**Task requirements:**
You are to retype exactly the line with "Click the 5h timestamp on first tweet" and every line after it in the entries below.

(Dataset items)

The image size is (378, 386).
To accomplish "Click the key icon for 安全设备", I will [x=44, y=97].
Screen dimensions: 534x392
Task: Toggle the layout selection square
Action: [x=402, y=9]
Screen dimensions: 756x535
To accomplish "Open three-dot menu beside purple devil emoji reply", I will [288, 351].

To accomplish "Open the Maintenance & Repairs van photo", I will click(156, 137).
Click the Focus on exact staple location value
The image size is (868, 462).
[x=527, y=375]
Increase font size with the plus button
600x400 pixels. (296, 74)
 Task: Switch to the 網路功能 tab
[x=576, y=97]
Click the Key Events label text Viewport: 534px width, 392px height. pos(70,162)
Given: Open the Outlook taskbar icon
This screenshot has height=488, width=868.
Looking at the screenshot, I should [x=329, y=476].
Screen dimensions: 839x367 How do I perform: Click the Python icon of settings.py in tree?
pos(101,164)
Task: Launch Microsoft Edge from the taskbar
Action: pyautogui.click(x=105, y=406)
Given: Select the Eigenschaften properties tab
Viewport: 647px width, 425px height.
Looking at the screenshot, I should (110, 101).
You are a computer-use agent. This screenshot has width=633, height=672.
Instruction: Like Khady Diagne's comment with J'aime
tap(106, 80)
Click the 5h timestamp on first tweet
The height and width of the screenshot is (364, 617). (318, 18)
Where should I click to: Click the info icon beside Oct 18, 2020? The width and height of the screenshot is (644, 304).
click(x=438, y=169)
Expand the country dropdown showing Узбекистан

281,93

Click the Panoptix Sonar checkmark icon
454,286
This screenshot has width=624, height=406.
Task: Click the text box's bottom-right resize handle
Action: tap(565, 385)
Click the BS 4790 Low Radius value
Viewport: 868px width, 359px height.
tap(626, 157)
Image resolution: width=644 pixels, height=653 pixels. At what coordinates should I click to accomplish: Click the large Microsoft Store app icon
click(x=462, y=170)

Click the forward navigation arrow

**Your solution:**
Click the 5h timestamp on first tweet
The height and width of the screenshot is (364, 617). (318, 18)
Where should I click to: Click the info icon beside Oct 18, 2020? The width and height of the screenshot is (644, 304).
click(x=438, y=169)
Expand the country dropdown showing Узбекистан

281,93

Click the Panoptix Sonar checkmark icon
454,286
This screenshot has width=624, height=406.
Task: Click the text box's bottom-right resize handle
Action: tap(565, 385)
Click the BS 4790 Low Radius value
Viewport: 868px width, 359px height.
tap(626, 157)
Image resolution: width=644 pixels, height=653 pixels. At what coordinates should I click to accomplish: Click the large Microsoft Store app icon
click(x=462, y=170)

Click the forward navigation arrow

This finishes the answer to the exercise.